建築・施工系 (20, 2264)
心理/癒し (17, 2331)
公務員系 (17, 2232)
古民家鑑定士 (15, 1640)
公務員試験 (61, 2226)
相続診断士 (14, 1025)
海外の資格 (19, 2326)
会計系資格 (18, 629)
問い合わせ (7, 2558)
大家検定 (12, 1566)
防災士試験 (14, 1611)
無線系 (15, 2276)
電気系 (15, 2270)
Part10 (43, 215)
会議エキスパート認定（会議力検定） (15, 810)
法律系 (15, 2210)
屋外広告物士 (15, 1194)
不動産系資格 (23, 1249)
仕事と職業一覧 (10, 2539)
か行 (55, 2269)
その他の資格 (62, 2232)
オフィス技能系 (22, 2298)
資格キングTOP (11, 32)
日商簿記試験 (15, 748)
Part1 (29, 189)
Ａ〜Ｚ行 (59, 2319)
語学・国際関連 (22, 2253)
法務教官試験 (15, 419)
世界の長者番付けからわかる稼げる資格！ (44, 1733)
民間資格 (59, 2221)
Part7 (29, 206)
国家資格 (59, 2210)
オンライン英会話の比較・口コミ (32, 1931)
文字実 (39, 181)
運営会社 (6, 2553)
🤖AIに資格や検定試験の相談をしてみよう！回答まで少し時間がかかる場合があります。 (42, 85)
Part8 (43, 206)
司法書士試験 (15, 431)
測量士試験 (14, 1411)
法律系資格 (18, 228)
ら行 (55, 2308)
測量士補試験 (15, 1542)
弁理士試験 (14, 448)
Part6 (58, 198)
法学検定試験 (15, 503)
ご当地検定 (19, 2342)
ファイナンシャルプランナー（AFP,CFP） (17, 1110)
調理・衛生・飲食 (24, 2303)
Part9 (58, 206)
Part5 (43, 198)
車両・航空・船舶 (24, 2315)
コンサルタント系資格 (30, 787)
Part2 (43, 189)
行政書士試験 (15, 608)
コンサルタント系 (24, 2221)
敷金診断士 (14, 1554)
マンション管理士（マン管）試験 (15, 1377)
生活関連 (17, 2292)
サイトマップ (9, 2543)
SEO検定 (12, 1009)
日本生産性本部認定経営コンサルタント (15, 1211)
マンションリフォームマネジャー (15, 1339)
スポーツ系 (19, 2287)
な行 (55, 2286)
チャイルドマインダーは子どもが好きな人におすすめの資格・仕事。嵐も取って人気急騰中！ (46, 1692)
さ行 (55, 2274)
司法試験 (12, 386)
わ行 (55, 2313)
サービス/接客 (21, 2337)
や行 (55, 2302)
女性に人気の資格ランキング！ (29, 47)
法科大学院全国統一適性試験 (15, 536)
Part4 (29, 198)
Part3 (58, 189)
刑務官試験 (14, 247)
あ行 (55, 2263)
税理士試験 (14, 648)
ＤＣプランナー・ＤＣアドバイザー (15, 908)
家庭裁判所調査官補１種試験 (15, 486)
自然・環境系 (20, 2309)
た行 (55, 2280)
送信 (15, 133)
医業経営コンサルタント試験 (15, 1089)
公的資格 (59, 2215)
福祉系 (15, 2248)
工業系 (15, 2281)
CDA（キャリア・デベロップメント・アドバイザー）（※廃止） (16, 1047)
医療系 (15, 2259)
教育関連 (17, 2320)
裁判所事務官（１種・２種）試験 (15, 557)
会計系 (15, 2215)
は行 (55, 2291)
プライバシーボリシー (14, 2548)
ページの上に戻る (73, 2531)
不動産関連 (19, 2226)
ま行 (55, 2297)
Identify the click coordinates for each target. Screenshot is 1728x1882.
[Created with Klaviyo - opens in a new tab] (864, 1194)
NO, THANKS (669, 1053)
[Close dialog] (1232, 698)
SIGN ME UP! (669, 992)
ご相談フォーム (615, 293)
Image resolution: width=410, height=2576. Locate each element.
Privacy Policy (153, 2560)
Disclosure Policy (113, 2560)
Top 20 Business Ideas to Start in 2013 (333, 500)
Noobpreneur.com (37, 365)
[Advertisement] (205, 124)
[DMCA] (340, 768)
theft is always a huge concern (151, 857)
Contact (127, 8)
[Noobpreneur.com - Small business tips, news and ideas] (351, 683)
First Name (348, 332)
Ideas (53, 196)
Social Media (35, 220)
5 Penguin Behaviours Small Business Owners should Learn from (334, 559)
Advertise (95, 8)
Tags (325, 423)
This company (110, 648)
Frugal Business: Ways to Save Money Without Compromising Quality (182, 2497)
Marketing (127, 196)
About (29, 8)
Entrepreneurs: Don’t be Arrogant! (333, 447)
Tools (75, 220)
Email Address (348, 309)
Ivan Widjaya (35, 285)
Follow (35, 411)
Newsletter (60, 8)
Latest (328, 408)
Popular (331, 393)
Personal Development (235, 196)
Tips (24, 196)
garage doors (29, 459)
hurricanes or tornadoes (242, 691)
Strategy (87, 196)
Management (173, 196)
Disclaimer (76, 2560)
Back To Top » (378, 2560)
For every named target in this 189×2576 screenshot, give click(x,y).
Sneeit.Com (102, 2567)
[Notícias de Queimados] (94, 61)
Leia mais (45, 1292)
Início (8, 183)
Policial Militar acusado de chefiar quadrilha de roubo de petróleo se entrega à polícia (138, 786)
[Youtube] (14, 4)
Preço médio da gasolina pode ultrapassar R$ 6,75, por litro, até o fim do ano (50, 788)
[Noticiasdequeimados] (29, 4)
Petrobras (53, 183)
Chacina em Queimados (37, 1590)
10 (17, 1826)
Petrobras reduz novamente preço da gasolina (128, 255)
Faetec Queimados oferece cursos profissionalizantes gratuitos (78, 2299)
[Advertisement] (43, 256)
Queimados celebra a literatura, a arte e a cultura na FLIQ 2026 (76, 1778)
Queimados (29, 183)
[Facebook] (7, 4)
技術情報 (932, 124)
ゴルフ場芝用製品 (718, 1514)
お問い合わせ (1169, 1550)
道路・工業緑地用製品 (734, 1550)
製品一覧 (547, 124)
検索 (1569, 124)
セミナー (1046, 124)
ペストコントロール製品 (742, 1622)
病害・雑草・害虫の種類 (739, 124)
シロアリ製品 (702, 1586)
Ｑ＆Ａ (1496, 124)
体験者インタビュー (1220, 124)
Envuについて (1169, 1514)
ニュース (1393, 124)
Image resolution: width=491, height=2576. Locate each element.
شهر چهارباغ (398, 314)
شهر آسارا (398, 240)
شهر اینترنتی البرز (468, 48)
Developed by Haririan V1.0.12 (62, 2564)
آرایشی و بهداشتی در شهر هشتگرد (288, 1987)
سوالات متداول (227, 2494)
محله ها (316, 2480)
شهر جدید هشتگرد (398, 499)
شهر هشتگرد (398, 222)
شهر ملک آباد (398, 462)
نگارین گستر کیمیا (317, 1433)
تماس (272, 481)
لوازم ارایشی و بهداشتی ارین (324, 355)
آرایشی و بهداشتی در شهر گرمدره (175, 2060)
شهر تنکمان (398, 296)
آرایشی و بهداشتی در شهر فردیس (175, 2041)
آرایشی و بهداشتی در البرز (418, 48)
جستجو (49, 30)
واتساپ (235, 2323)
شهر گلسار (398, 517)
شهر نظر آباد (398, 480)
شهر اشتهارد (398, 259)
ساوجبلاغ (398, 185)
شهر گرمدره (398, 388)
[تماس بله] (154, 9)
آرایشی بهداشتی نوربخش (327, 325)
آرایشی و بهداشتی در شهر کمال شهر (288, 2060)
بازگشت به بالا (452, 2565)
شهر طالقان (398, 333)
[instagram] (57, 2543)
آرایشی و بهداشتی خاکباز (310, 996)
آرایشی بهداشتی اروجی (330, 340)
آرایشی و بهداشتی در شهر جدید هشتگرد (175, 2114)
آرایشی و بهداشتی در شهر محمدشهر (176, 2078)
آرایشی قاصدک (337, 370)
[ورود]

**WHAT IS BEING ASKED:** Copy out every line of the data that includes the word "element".

**TASK ANSWER:**
Image resolution: width=410, height=2576. Locate each element.
Image resolution: width=491, height=2576. Locate each element.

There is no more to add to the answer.